_TASK STATEMENT:_
Take the line containing "Task: Click the" through the last line of the data and retype those lines exactly. Pictures do not belong in the copy.

_EXTRACTED DATA:_
= Beginning of Section =
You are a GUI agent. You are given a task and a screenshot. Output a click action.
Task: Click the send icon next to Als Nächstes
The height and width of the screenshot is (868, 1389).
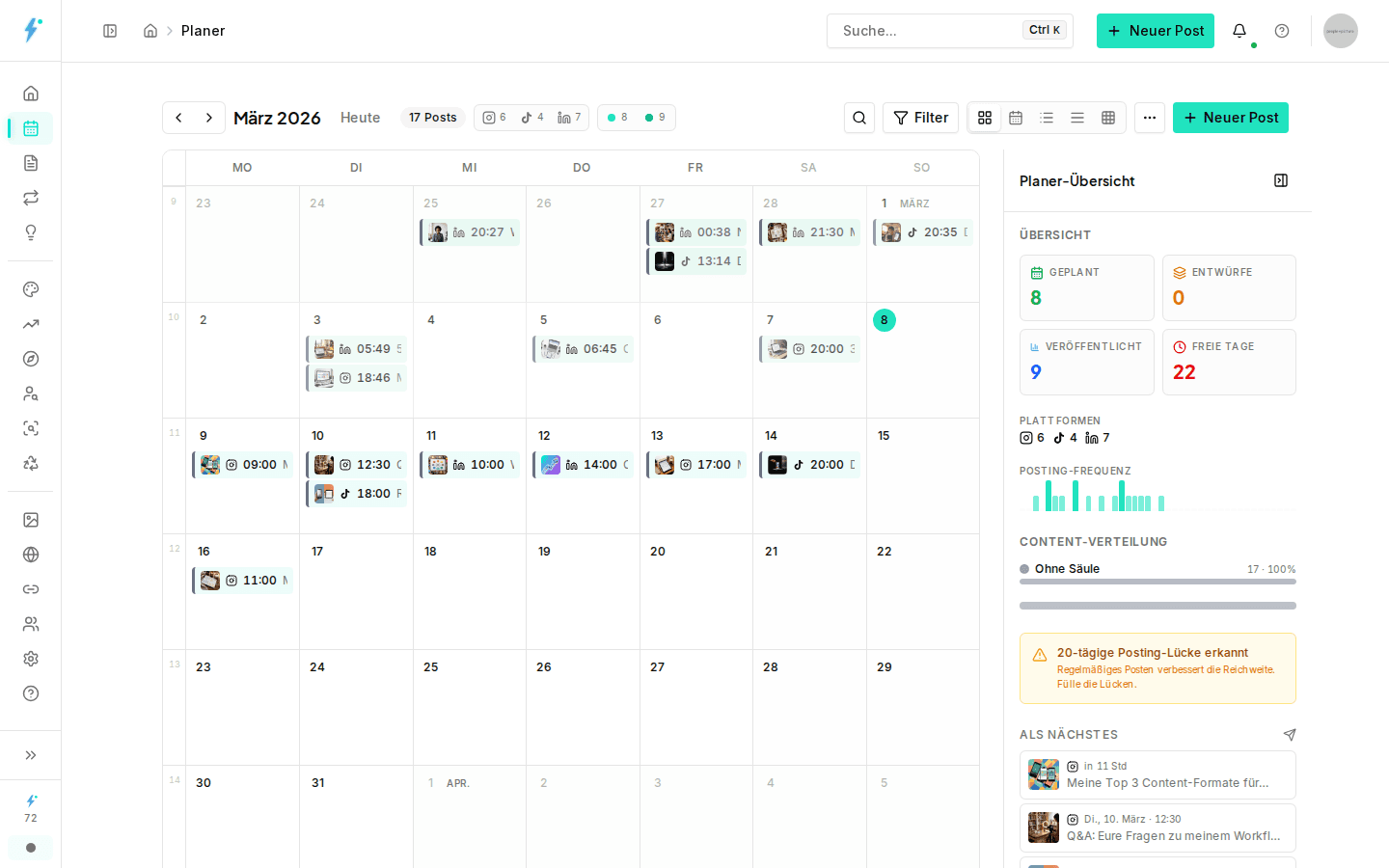point(1290,734)
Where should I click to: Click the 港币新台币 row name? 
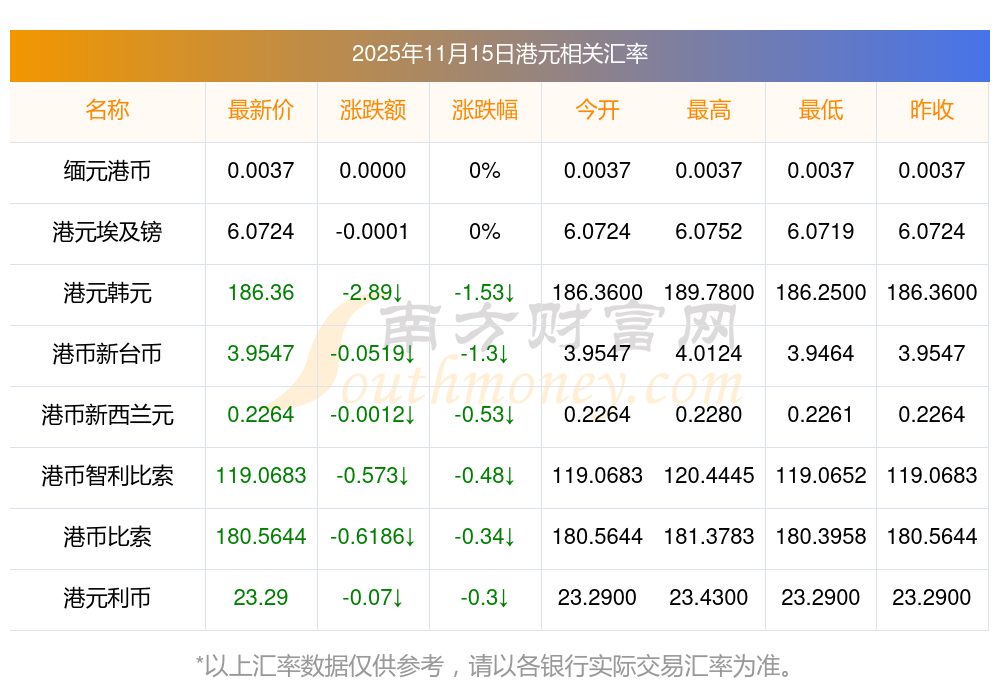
= End of Section =
_WRITTEN SOLUTION:_
Task: Click the send icon next to Als Nächstes
The height and width of the screenshot is (868, 1389).
point(1290,734)
Where should I click to: Click the 港币新台币 row name? 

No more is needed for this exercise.